5th & 6th Generation (2002-2006 & 2007-2011)Toyota Camry Discussion for years: 2002-2006 & 2007-2011
Topics of discussion range from fuel economy, safety, modifications, performance all involving America's favorite family car, the Toyota Camry.
Are your having issues with the battery? Is the engine cranking slowly? If not, I say just keep on going. My wifes 02 I4 still has the original battery in it and its still going strong.
--I've had a brand new battery fail 4 months after installation
--I've had a brand new battery last over 7 years. Sold the car before the original battery ever failed
--Let the car sit for awhile and using your volt meter check the standing voltage. Should be at least 12.5. Compare to another car with a fresh battery if in doubt.
--Since you live in an area that gets cold the odds are that one morning you will find it sluggish to start and then it is time to replace.
It depends on a number of factors. Own a battery charger that you can use if you need an emergency boost one morning? Own a second car you can use for a jump? Have Auto Club insurance? Don't bother wasting your money. If not and feeling a little insecure? Get a new battery.

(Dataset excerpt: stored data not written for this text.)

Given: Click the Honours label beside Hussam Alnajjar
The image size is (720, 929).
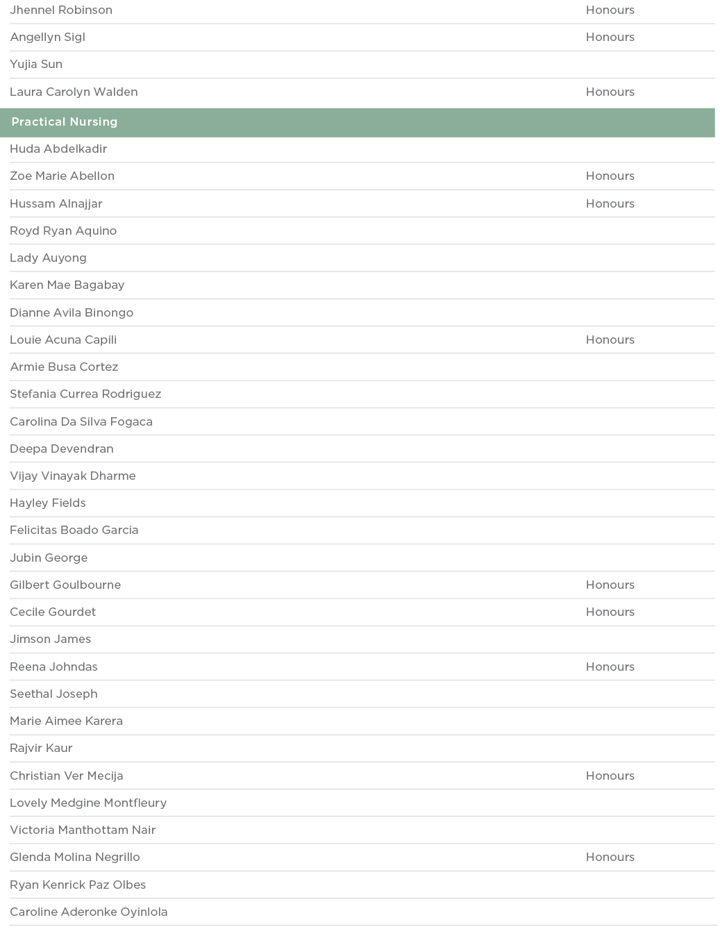Looking at the screenshot, I should tap(610, 203).
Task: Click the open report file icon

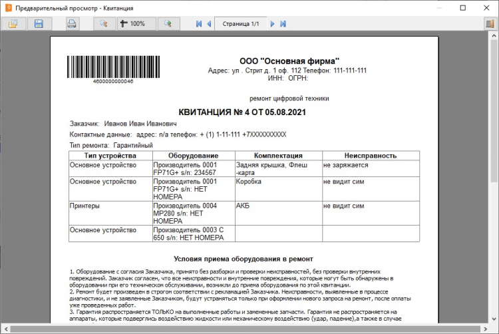Action: [14, 23]
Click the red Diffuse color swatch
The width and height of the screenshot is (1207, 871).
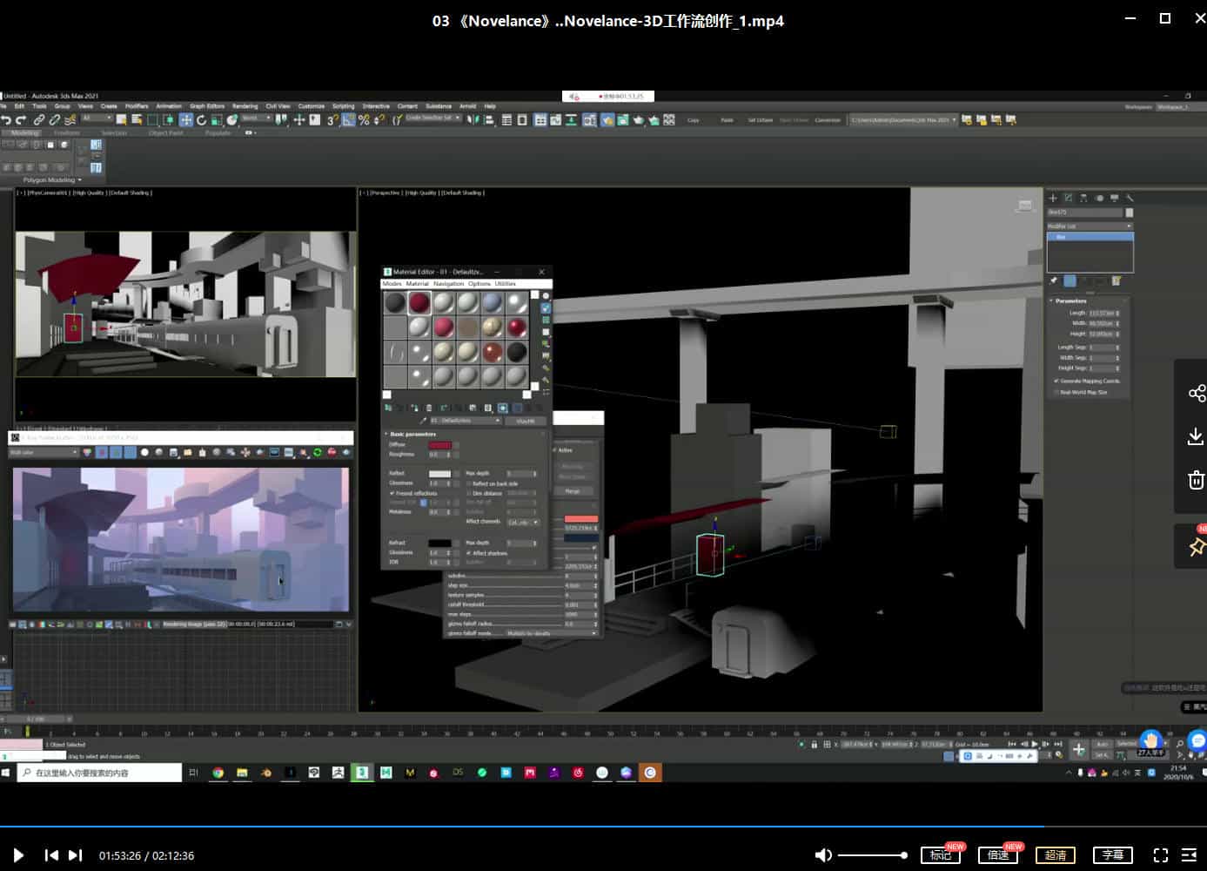coord(439,445)
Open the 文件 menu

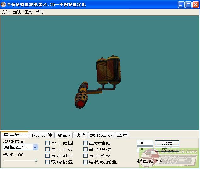tap(5, 12)
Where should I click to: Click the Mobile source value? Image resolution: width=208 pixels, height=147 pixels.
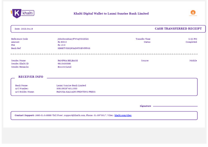pos(193,61)
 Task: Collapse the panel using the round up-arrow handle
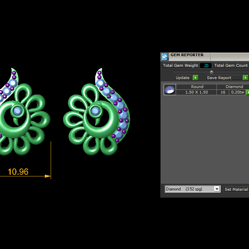[211, 72]
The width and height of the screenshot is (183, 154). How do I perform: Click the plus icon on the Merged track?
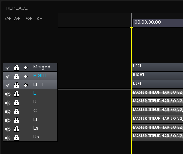click(26, 68)
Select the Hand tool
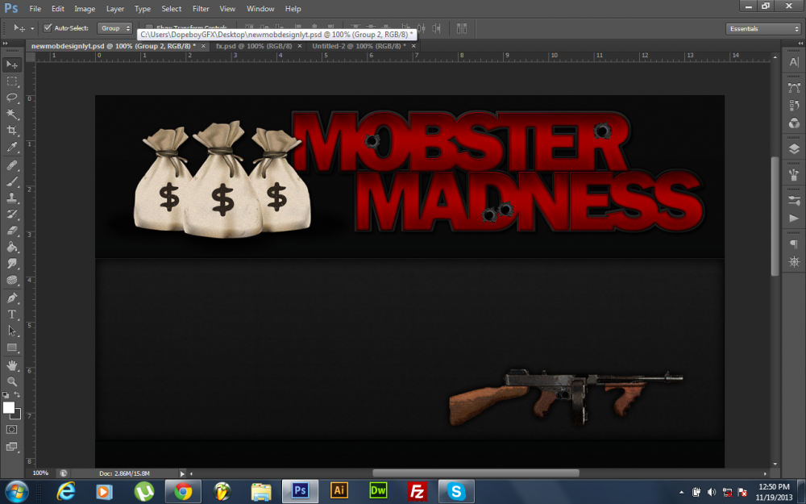 click(12, 364)
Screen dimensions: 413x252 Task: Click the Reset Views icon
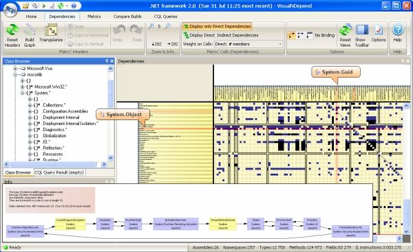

Now, what kind? As a general rule, they are almost all about the same with different labels. Since there is relatively little difference in price between a 3 year and a 6 year battery, get what you can best afford and know they will all fail at about the same time. I used to buy Sears Diehard and got out of that rut. They would fail at 24 months and I would have to buy another at their pro-rated price to get a new battery. I learned. They weren't any better than the cheapies at Pep Boys and Walmart. Today my preference is for Pep Boys because the store is walking distance if I need to hoof it. Take a look at warranties and pick one. There won't be $5 difference between all of them. Batteries are a commodity item like milk and bread.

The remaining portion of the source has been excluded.